[Start Text passage]
Norway is working towards a low-emission society and its agriculture is in demand to contribute by reducing greenhouse gas emissions from food and feed production. There are two areas which may be considered as “low-hanging fruits”: the reduction of emissions from diesel-driven tractor work and from inefficient use of nitrogen fertilizer. The SolarFarm project addressed these areas by developing a concept of innovative technical solutions and methodologies, being applicable on most Norwegian farms. The concept utilizes available roof area on farm buildings for photovoltaic energy production in order to power a fleet of novel electrical machinery for a more automatized and targeted field management.
[End Text passage]
[Start Supplied material]
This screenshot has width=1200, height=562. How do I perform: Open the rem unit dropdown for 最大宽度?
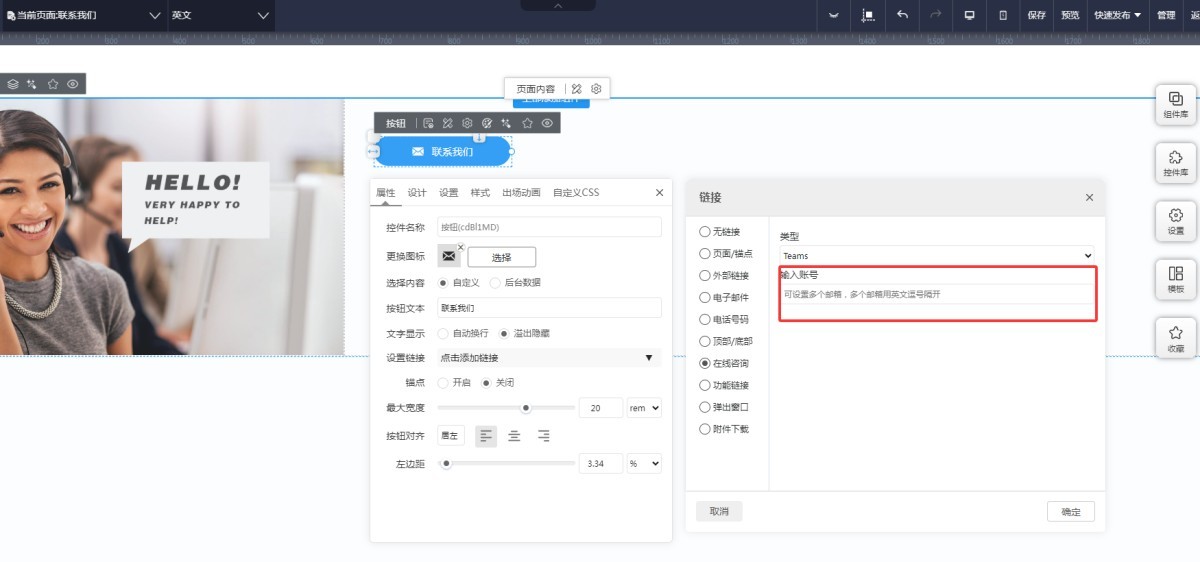[x=643, y=408]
[End Supplied material]
Task brief: Extend the passage on the SolarFarm project, starting right after its final sentence. The listing above is separate from the passage on the SolarFarm project.

In response:
A computational farm energy system simulation model was designed for three typical Norwegian farm types (dairy, grain, pork/grain combined). The model showed that electrification of tractors and the installation of photovoltaics was technically feasible but altered the energy and storage demand of the farms differently. Charging of battery electric tractors had a large impact on the hourly peak power demand and high-power charging was crucial for maintaining operational practice at the farms, i.e. to avoid interruptions with tractor work due to charging. With an expected advance in the development of hydrogen fuel cell tractors and the production of hydrogen with on-farm electrolyzers, short-term (battery) and long-term (hydrogen) energy storage appeared to be a good choice to utilize the energy production system optimally.
Today’s battery technology has not yet reached an appropriate level of maturenes so that a replacement of a large diesel-fueled tractor with a large battery electric tractor is unrealistic due to the increased weight large battery packs impose on the vehicle. As an alternative, a shift in farm machinery composition into a fleet of smaller and lighter battery electric tractors, operating collectively at the same working width as the large diesel-fueled tractor, was successfully tested with a team of manned and unmanned vehicles. Additionally, vehicle charging was realized fully autonomously with an autonomous robotic charging station utilizing a visual guidance system to plug and unplug a standard type F electric plug into vehicles approaching the dedicated parking area.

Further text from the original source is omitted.